Соня, Наташа спали, не раздеваясь, в диванной. В эту ночь еще нового раненого провозили через Поварскую, и Мавра Кузминишна, стоявшая у ворот, заворотила его к Ростовым. Раненый этот, по соображениям Мавры Кузминишны, был очень значительный человек. Его везли в коляске, совершенно закрытой фартуком и с спущенным верхом. На козлах вместе с извозчиком сидел старик, почтенный камердинер. Сзади в повозке ехали доктор и два солдата.
– Пожалуйте к нам, пожалуйте. Господа уезжают, весь дом пустой, – сказала старушка, обращаясь к старому слуге.
– Да что, – отвечал камердинер, вздыхая, – и довезти не чаем! У нас и свой дом в Москве, да далеко, да и не живет никто.
– К нам милости просим, у наших господ всего много, пожалуйте, – говорила Мавра Кузминишна. – А что, очень нездоровы? – прибавила она.
Камердинер махнул рукой.
– Не чаем довезти! У доктора спросить надо. – И камердинер сошел с козел и подошел к повозке.
– Хорошо, – сказал доктор.
Камердинер подошел опять к коляске, заглянул в нее, покачал головой, велел кучеру заворачивать на двор и остановился подле Мавры Кузминишны.
– Господи Иисусе Христе! – проговорила она.
Мавра Кузминишна предлагала внести раненого в дом.
– Господа ничего не скажут… – говорила она. Но надо было избежать подъема на лестницу, и потому раненого внесли во флигель и положили в бывшей комнате m me Schoss. Раненый этот был князь Андрей Болконский.

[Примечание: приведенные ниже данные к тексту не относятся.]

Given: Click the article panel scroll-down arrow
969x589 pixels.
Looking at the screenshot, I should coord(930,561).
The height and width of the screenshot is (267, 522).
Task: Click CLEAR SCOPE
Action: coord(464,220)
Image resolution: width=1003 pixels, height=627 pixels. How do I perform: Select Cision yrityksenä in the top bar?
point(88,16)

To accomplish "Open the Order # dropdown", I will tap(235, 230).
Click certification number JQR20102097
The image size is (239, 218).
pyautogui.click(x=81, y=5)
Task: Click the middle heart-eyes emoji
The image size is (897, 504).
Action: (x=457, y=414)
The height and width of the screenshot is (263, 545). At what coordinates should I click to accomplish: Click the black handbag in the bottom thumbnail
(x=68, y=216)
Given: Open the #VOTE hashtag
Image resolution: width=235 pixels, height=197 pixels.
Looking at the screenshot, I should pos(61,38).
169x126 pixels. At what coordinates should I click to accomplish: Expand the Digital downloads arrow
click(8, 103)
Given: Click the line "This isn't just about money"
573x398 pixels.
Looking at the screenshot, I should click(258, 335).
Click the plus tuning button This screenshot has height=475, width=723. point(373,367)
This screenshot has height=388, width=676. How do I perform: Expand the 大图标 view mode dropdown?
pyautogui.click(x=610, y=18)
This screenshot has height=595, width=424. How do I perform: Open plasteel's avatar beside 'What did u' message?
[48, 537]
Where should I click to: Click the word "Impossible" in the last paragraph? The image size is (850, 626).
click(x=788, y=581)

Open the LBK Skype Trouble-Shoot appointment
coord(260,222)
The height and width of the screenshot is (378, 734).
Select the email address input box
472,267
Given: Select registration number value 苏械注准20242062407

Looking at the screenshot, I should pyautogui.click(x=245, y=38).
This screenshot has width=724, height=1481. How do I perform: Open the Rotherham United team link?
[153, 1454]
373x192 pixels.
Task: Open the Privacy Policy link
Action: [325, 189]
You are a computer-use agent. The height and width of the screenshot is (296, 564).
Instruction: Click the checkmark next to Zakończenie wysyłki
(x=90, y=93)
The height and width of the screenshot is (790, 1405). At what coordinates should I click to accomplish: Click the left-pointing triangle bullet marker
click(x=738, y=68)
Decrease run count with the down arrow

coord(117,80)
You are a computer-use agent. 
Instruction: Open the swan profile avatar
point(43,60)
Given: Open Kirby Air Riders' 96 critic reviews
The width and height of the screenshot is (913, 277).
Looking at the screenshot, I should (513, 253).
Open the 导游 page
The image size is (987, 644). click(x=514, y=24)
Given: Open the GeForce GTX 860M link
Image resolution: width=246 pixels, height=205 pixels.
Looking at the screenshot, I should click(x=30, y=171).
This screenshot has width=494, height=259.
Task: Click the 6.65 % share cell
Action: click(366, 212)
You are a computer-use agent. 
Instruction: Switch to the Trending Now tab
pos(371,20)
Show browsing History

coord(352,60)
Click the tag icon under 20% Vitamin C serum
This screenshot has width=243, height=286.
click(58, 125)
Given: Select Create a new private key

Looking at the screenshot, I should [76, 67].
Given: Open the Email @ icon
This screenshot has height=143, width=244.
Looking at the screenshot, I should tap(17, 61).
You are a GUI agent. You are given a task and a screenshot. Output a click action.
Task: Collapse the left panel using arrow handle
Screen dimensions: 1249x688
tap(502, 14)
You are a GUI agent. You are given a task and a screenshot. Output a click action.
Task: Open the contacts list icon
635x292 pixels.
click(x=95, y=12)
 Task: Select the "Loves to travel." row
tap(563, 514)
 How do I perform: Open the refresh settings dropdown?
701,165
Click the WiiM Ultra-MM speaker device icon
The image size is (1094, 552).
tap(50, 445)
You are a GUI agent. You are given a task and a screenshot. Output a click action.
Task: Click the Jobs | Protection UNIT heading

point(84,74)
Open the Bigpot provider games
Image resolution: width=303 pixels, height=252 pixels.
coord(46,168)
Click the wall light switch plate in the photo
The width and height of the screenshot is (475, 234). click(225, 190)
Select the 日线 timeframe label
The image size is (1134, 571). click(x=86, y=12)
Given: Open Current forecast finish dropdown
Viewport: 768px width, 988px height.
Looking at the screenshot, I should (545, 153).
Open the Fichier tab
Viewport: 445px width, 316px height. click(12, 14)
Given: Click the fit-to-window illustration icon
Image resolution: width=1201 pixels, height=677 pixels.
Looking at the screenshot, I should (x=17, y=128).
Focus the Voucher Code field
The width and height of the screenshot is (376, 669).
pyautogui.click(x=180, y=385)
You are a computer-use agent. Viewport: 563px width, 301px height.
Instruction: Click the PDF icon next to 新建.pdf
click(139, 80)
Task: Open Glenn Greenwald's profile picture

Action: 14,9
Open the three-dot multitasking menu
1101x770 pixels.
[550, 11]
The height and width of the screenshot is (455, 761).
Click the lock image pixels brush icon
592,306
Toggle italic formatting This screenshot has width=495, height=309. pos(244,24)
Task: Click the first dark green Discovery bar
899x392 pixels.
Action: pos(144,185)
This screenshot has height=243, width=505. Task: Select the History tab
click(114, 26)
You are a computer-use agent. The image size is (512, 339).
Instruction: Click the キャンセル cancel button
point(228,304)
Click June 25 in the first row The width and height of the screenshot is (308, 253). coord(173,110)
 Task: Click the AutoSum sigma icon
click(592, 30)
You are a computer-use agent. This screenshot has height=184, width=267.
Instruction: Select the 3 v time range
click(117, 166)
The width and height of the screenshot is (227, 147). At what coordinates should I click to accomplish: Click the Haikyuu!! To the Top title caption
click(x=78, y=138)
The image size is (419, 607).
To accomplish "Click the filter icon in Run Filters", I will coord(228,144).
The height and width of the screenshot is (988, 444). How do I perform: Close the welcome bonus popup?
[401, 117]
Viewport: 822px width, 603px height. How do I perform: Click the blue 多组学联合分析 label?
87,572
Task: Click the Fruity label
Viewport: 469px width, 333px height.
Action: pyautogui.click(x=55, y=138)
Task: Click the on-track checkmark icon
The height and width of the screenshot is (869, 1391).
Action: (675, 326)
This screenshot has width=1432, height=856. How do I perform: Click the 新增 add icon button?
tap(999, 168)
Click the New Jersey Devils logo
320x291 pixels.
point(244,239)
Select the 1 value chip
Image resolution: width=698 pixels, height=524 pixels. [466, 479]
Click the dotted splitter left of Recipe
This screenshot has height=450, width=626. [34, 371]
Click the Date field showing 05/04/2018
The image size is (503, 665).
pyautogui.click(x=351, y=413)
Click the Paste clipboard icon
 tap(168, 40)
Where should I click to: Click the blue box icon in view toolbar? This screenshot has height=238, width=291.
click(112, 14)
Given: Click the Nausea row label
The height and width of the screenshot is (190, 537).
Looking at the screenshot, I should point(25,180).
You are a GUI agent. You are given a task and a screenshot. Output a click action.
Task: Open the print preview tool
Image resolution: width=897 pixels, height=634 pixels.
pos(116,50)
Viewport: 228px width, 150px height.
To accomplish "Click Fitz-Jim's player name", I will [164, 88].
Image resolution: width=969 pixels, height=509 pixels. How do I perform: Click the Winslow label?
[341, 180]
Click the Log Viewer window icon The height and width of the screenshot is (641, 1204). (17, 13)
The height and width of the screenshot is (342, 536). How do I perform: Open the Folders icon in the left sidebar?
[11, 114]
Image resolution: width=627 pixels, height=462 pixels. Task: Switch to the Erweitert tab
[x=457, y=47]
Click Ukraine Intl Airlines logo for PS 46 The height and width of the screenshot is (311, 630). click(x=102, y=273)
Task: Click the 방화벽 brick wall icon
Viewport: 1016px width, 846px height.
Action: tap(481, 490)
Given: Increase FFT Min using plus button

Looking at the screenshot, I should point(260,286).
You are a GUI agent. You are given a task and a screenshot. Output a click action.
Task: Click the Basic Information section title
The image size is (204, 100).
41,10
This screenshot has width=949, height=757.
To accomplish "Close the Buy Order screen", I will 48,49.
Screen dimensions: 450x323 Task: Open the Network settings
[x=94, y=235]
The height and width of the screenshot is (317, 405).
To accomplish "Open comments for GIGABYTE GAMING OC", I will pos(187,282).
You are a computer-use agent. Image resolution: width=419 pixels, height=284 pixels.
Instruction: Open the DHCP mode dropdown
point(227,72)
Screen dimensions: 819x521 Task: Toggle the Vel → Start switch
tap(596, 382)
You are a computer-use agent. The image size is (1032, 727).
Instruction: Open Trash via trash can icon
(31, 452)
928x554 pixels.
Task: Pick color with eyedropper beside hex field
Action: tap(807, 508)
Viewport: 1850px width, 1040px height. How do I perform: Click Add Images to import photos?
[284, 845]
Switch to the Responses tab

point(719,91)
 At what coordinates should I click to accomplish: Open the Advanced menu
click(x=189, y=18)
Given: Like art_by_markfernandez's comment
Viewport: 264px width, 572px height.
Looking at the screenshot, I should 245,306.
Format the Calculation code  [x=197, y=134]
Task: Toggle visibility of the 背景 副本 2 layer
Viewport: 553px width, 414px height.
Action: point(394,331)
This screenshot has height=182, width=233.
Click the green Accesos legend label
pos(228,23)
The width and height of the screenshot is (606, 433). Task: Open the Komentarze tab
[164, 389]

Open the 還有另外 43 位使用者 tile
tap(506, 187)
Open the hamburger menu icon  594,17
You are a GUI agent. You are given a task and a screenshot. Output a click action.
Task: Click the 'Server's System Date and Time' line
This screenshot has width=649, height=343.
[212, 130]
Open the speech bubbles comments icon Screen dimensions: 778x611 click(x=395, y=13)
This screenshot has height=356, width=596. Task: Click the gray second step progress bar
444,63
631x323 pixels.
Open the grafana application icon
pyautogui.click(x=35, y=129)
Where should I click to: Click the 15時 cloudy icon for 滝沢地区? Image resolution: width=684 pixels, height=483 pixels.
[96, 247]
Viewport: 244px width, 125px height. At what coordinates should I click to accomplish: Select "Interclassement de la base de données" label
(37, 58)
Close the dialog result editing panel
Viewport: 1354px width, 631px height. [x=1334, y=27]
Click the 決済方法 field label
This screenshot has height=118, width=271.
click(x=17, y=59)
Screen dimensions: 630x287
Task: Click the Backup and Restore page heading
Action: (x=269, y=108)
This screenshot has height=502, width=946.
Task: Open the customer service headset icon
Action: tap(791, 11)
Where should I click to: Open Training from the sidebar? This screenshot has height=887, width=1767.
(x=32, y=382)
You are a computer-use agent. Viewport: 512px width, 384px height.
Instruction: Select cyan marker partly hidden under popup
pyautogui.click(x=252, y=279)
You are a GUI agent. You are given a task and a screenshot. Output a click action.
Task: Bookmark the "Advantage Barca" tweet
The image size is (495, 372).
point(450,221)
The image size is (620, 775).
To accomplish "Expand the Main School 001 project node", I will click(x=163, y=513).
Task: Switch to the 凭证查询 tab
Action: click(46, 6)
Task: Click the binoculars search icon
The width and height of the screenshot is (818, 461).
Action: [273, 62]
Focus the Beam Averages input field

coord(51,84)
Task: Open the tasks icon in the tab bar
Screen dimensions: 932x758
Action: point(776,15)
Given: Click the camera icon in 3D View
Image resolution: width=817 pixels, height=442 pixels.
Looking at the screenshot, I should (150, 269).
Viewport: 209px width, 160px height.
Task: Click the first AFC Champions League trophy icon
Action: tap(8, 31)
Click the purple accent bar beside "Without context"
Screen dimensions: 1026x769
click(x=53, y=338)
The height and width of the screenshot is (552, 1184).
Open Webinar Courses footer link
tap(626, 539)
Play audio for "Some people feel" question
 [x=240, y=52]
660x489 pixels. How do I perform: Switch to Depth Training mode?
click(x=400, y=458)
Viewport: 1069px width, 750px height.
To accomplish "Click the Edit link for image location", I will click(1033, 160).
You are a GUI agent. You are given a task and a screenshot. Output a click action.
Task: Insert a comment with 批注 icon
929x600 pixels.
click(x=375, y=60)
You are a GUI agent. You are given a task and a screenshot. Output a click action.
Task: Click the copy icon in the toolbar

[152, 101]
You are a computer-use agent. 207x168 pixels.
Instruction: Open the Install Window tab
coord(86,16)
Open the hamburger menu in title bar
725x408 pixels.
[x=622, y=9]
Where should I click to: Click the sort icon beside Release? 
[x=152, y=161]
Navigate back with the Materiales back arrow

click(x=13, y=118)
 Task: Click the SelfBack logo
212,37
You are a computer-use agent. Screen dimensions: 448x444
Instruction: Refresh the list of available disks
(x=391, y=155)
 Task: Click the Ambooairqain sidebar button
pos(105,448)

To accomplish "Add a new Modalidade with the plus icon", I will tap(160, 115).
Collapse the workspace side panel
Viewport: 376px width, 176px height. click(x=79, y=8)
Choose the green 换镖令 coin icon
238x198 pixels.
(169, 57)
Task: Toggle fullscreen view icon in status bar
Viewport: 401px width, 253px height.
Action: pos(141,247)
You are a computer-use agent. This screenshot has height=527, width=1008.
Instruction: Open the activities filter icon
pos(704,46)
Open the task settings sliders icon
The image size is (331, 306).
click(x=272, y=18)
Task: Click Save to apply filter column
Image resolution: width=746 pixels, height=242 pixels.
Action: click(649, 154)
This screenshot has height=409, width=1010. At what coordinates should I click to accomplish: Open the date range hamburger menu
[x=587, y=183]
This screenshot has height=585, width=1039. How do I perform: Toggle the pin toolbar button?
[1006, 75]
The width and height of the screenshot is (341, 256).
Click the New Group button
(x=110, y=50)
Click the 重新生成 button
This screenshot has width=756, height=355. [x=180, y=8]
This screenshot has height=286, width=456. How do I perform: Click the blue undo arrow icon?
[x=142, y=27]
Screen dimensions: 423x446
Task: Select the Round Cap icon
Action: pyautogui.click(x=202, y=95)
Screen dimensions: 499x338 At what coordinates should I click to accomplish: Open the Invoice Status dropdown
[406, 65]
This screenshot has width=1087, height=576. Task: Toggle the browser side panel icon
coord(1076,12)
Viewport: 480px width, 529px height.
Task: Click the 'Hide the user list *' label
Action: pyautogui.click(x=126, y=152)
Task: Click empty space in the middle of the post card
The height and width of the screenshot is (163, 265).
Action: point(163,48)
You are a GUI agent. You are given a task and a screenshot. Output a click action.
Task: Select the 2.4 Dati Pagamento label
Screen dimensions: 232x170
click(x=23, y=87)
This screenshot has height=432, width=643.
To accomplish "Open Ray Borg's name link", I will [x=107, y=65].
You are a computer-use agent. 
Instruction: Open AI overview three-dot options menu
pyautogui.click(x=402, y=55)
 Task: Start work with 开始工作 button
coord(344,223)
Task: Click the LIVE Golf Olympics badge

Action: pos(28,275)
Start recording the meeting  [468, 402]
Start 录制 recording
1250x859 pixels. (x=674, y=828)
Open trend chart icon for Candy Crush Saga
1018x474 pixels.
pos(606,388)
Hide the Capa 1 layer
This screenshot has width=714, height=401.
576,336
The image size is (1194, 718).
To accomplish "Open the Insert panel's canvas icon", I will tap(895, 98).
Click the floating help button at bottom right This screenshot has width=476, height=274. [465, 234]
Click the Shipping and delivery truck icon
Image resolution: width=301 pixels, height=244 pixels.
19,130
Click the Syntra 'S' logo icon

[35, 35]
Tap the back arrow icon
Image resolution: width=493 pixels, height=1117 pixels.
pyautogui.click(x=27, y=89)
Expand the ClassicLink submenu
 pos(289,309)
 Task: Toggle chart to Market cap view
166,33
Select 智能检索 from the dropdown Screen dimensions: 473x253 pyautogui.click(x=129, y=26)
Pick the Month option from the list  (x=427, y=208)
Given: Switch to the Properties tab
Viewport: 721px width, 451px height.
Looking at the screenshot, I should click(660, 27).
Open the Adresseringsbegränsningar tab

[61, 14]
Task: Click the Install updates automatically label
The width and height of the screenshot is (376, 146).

Наступил последний день Москвы. Была ясная веселая осенняя погода. Было воскресенье. Как и в обыкновенные воскресенья, благовестили к обедне во всех церквах. Никто, казалось, еще не мог понять того, что ожидает Москву.
Только два указателя состояния общества выражали то положение, в котором была Москва: чернь, то есть сословие бедных людей, и цены на предметы. Фабричные, дворовые и мужики огромной толпой, в которую замешались чиновники, семинаристы, дворяне, в этот день рано утром вышли на Три Горы. Постояв там и не дождавшись Растопчина и убедившись в том, что Москва будет сдана, эта толпа рассыпалась по Москве, по питейным домам и трактирам. Цены в этот день тоже указывали на положение дел. Цены на оружие, на золото, на телеги и лошадей всё шли возвышаясь, а цены на бумажки и на городские вещи всё шли уменьшаясь, так что в середине дня были случаи, что дорогие товары, как сукна, извозчики вывозили исполу, а за мужицкую лошадь платили пятьсот рублей; мебель же, зеркала, бронзы отдавали даром.
В степенном и старом доме Ростовых распадение прежних условий жизни выразилось очень слабо. В отношении людей было только то, что в ночь пропало три человека из огромной дворни; но ничего не было украдено; и в отношении цен вещей оказалось то, что тридцать подвод, пришедшие из деревень, были огромное богатство, которому многие завидовали и за которые Ростовым предлагали огромные деньги. Мало того, что за эти подводы предлагали огромные деньги, с вечера и рано утром 1 го сентября на двор к Ростовым приходили посланные денщики и слуги от раненых офицеров и притаскивались сами раненые, помещенные у Ростовых и в соседних домах, и умоляли людей Ростовых похлопотать о том, чтоб им дали подводы для выезда из Москвы. Дворецкий, к которому обращались с такими просьбами, хотя и жалел раненых, решительно отказывал, говоря, что он даже и не посмеет доложить о том графу. Как ни жалки были остающиеся раненые, было очевидно, что, отдай одну подводу, не было причины не отдать другую, все – отдать и свои экипажи. Тридцать подвод не могли спасти всех раненых, а в общем бедствии нельзя было не думать о себе и своей семье. Так думал дворецкий за своего барина.
Проснувшись утром 1 го числа, граф Илья Андреич потихоньку вышел из спальни, чтобы не разбудить к утру только заснувшую графиню, и в своем лиловом шелковом халате вышел на крыльцо. Подводы, увязанные, стояли на дворе. У крыльца стояли экипажи. Дворецкий стоял у подъезда, разговаривая с стариком денщиком и молодым, бледным офицером с подвязанной рукой. Дворецкий, увидав графа, сделал офицеру и денщику значительный и строгий знак, чтобы они удалились.
– Ну, что, все готово, Васильич? – сказал граф, потирая свою лысину и добродушно глядя на офицера и денщика и кивая им головой. (Граф любил новые лица.)